Los buenos y sus falsas creencias…

Hay buenas personas, personas buenas y luego además, las personas buenas, buenas. También las hay malvadas. Las que deberían preocuparnos son las que no se mojan, que no son ni buenas ni malas.

Las «buenas», en general, aún no saben que el universo, el mundo, la vida, no la rige el hombre. Por más poder que tengan, por más dinero que posean, aquí pasa sólo lo que sirve para cumplir un plan que no depende del ser humano. Nunca ha sido así, ni nunca lo será. Ese plan es sabio, amoroso, perfecto, aunque nuestras cortas miras y escaso conocimiento nos hagan creer que «esto se va a la mierda».

No es así, ni lo fue jamás. La vida es una y sigue su plan sin dañar, porque el daño sentido o intuido, procede de falsas creencias que crean nuestra visión de ella.

Desconocemos nuestro poder y capacidad de crear.

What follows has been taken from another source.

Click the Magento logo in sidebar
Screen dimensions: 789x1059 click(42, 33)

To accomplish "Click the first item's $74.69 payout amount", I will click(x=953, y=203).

Y es en la vida diaria, en los pequeños actos cotidianos donde duerme el secreto de la paz, de la felicidad, del bienestar, reposando bajo creencias equivocadas. Es una vana ilusión que podemos desvanecer. No es verdad lo que fundamenta nuestra visión propia y del mundo.

Creemos controlar, que programar evita fallos. Después, siempre hay sorpresas a pesar de tanto control. Tarde o temprano controlar no rinde, bien en lo material, bien en lo anímico, bien en lo espiritual. Surge la decepción, las experiencias fallidas, el dolor y el llanto. No sabemos, por qué si pusimos tanto cuidado, los resultados no obedecen a las expectativas .

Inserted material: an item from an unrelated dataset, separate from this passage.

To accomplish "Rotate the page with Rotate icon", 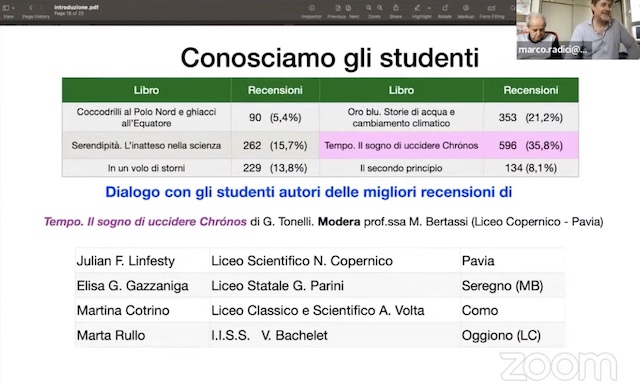I will (x=445, y=8).
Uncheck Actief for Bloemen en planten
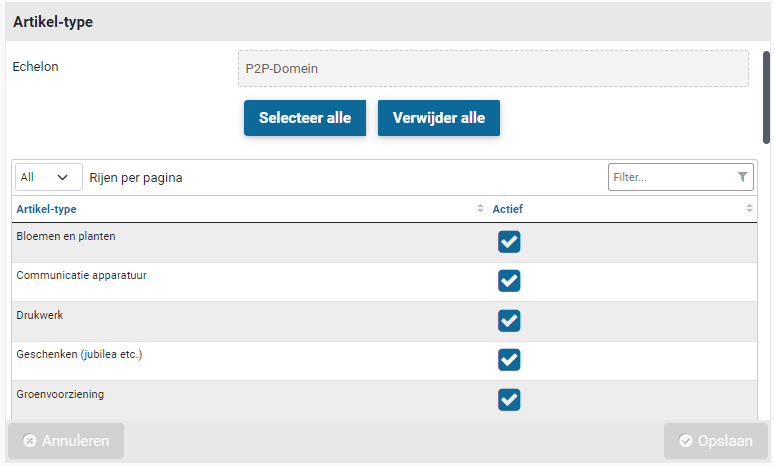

Las personas buenas, buenas aprendieron a dejar a la vida ser y estar como viene. No son conformistas. En el fondo son listas, porque la verdadera paz, el bienestar interior, no dependen de nuestro control, sino de la confianza, de una fe, que hace aún ante la guerra, la muerte o el dolor, que te entristezcas, pero no que te hundas.

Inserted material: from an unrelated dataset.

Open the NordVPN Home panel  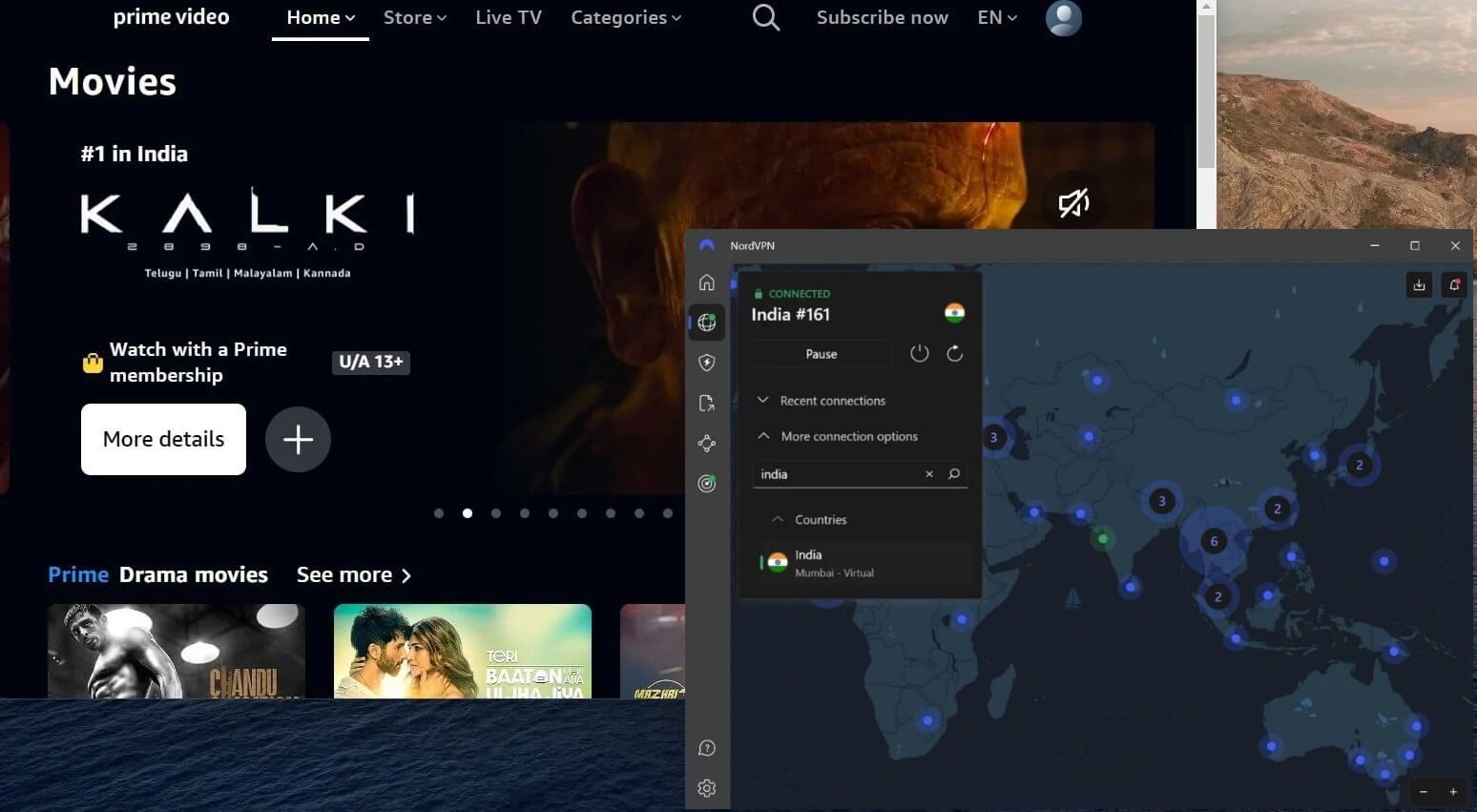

No somos islas, autónomos, independientes. Es una ilusión vernos separados, porque aun siendo distintos, únicos cada uno, somos una sola cosa.

No es cierto que cometamos «pecados». Aprendemos, evolucionamos y lo hacemos en el ejercicio diario de nuestra personalidad. Erramos, porque montar cualquier asunto significa probar para encontrar el mejor resultado. A nivel mental está tirado acertar. Pero la realidad llega y te pide más. Si a lo que no funcionó le llamas fracaso, error o pecado, pierdes la perspectiva, la visión completa. Quien te pincha y te molesta, el que te agota y te produce rechazo, es un elemento necesario para que comprendas, para que te veas en él. No es fácil, pero si posible. Entonces, sabes cuán acertado es que todo se exprese, aun si daña, porque tiene su tarea en el plan y todo surge del único que existe. Yo lo llamo Dios. Tú llámalo como gustes.

Puedes sentir miedo hasta que notas una mano invisible, que guía tus pasos. El miedo se va, la confianza te llena y concibes posible que seas Dios, que merezcas lo mejor. Eso sí. Lo mejor no es lo mismo para todos. Unos se conforman con respirar. Hay quien necesita lujo, hay quien vive feliz con casi nada. Pero temer …, ya sea una guerra que se anuncia, la pérdida económica, los actos crueles de los otros…¡no sé…cualquier cosa! Abierto a lo que te habita, confiando, pronto el miedo se disuelve. ¡Para ti! No para quienes siguen en la falsa creencia de controlar, desconfiar y estar solo.

Somos un todo con un programa. Un todo lleno de personalidades, todas imprescindibles. Sólo que el todo despierta de su muerte, de una vida pobre y sin sentido a su tiempo y poco a poco, zona a zona. ¡¡Estas invitado a la mayor fiesta que imaginar puedas!! …Una fiesta eterna de luz, paz y amor. Aunque requiere soltar el volante y confíanza. Hazlo y verás.